Text under study:
######
We knew that we were getting besieged with offers of home equity loans, low down payment auto loans, and applications for every credit card sponsored by every entity under the sun.  What we didn’t know was that these were being manipulated into asset based securities — that the asset based securities were being manipulated into CDOs — that the CDOs were being manipulated into synthetics — that people were out there buying Credit Default Swaps on the whole mess.  The primary economic activity moved ever closer to the “creation and manipulation of financial instruments.”

Outside of some egregious examples of corporate rapacity, most of these activities were conducted in broad daylight.   Brooksley Born had already sounded an alarm on the lack of CFTC derivatives oversight.  Sheila Bair had been warning about the subprime mortgage market since 2002.  The Office of the Comptroller of the Currency had a working paper, “Specification and Informational Issues in Credit Scoring,” published in December 2004.  There was a red flag in the OCC report surveying credit standards in September 2004, “ At the product level, only three of eight retail products were reported to have a net increase in credit risk in the past 12 months – credit cards and the two home equity products. Examiners cited a decline in the quality of credit card portfolios and concern about external conditions for credit cards and the two home equity loan products as the reasons for the increased risk.

And, the band played on… as if the strains of “Nearer My God to Thee” could still be heard coming from the deck of the Titanic.  Enron, World Com, and Tyco sank — and the happiness people on our television sets kept ‘informing’ us the economy was doing well.  Most people were unaware of the ramifications of the Alternative Mortgage Transaction Parity Act.  The television talent continued to interview CEOs and fund managers.  That J.P. Morgan had been allowed to get relief from capital requirements by using credit derivatives since 1996 wasn’t common knowledge.  Bankruptcies, like that of The Money Store in 2000, should have caused the red flags to fly — they were still at half mast.

The capacity of the American public to take on more debt was questioned when regulators and analysts noticed that the mortgage industry shifted from primary loans into refinancing.  The American public was less informed of this shift than of the “housing start numbers,” and the effect those had on major construction company stocks.
######
The data:
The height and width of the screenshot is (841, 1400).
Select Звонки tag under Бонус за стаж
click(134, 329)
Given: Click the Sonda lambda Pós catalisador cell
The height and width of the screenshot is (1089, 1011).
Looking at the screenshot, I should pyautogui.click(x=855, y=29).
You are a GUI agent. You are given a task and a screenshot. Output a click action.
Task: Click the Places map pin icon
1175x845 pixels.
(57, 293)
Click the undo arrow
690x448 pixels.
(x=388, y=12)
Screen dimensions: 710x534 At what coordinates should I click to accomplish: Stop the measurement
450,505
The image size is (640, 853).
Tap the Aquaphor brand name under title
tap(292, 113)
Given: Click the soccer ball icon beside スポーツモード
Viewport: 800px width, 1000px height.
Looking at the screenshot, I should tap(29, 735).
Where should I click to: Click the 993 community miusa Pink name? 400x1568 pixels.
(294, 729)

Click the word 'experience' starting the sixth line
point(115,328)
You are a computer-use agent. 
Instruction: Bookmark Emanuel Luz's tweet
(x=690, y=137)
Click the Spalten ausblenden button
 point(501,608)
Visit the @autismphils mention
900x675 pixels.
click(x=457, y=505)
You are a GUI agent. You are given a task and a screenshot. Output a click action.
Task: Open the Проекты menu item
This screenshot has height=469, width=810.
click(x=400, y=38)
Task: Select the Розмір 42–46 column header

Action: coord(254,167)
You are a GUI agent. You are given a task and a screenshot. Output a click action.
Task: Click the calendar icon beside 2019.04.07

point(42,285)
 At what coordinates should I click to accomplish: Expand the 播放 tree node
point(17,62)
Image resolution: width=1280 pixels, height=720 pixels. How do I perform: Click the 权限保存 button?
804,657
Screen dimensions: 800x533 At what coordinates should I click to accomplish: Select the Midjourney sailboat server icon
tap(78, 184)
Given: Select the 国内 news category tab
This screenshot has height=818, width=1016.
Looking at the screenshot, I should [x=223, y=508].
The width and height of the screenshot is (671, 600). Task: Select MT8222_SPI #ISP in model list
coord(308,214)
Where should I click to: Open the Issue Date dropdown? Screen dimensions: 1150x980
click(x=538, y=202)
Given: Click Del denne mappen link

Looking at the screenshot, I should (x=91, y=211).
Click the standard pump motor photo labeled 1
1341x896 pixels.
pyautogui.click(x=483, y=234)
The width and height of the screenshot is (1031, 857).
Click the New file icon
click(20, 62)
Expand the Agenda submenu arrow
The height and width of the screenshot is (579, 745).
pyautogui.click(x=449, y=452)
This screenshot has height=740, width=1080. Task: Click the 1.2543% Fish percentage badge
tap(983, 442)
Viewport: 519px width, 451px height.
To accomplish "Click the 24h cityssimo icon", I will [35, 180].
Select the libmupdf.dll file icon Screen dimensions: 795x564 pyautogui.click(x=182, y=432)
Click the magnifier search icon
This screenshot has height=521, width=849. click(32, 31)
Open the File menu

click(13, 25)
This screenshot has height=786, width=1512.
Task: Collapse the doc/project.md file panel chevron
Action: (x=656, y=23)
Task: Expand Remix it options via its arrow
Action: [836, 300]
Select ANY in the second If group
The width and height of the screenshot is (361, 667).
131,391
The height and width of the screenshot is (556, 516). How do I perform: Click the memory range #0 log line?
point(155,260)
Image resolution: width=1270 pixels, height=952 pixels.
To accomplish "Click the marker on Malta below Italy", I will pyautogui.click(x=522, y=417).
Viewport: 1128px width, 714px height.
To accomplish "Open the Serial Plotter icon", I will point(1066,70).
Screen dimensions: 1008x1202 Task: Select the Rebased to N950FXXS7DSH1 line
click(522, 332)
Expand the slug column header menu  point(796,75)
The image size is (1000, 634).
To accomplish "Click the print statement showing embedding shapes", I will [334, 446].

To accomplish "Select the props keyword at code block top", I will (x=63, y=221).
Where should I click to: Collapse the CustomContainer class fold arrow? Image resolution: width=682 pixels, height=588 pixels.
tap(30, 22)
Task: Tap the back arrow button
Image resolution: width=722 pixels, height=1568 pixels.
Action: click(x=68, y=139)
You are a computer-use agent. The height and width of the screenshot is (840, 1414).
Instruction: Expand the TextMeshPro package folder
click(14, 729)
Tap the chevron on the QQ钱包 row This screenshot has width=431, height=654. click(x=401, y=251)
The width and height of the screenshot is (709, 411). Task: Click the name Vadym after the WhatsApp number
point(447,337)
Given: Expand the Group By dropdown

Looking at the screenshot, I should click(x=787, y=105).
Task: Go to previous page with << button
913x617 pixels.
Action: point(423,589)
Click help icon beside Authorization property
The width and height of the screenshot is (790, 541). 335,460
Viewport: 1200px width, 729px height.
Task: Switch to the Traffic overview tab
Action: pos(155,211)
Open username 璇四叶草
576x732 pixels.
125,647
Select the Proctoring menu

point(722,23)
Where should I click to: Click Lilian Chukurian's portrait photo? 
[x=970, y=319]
######
Exercise instructions:
A) Please retype the stretch of the passage on financial warning signs from "And, the band" through "at half mast.".
B) Extend the passage on financial warning signs, picking up after its final sentence.

Answer section:
A)
And, the band played on… as if the strains of “Nearer My God to Thee” could still be heard coming from the deck of the Titanic.  Enron, World Com, and Tyco sank — and the happiness people on our television sets kept ‘informing’ us the economy was doing well.  Most people were unaware of the ramifications of the Alternative Mortgage Transaction Parity Act.  The television talent continued to interview CEOs and fund managers.  That J.P. Morgan had been allowed to get relief from capital requirements by using credit derivatives since 1996 wasn’t common knowledge.  Bankruptcies, like that of The Money Store in 2000, should have caused the red flags to fly — they were still at half mast.

B)
With the advent of Occupy Wall Street the broadcast media “discovered” income inequality trends.  Actually, the San Francisco Federal Reserve published a paper in 2007 saying: “Over the past four decades, overall income inequality has increased in the U.S. One particularly striking feature of the data is that the income gap has widened most between the top and the middle of the distribution, while it has remained relatively stable between the middle and the bottom.”  The paper drew on sources going back as far as 1994.   The broadcast media briefly glimpsed at the global GINI coefficient, meanwhile U.S. residents were living in it, and in the increasing gap between the top 1% and the remaining 99%.

Thus what we now have is a broadcast media which is calibrated to report financial news, all too often without contextual or historical references, and with an emphasis on the reactions of markets — not the reactions of those who are major participants in our overall economic life.

The media evidently consider it sufficient if a representative of the NFIB is speaking of small business, without asking if the association’s position actually represents the interests of businesses employing fewer than 50 people?  Or, that it seems sufficient to have a ‘panel’ consisting of fund managers discussing the turn-around in the automobile industry?  Or, to find no reason to discuss the fact that on the day Kenneth Lewis, CEO of Bank of America told his shareholders All Was Well, his bank owed the Federal Reserve some $86 billion dollars. [Bloomberg]

This really isn’t enough for an informed citizenry.  However, until the day the business channels and nightly recitation of stock market numbers are transformed into realistic economic reporting, we may have to make do for ourselves using print media, blogs, agency reports, and then put the pieces of the puzzle together for ourselves.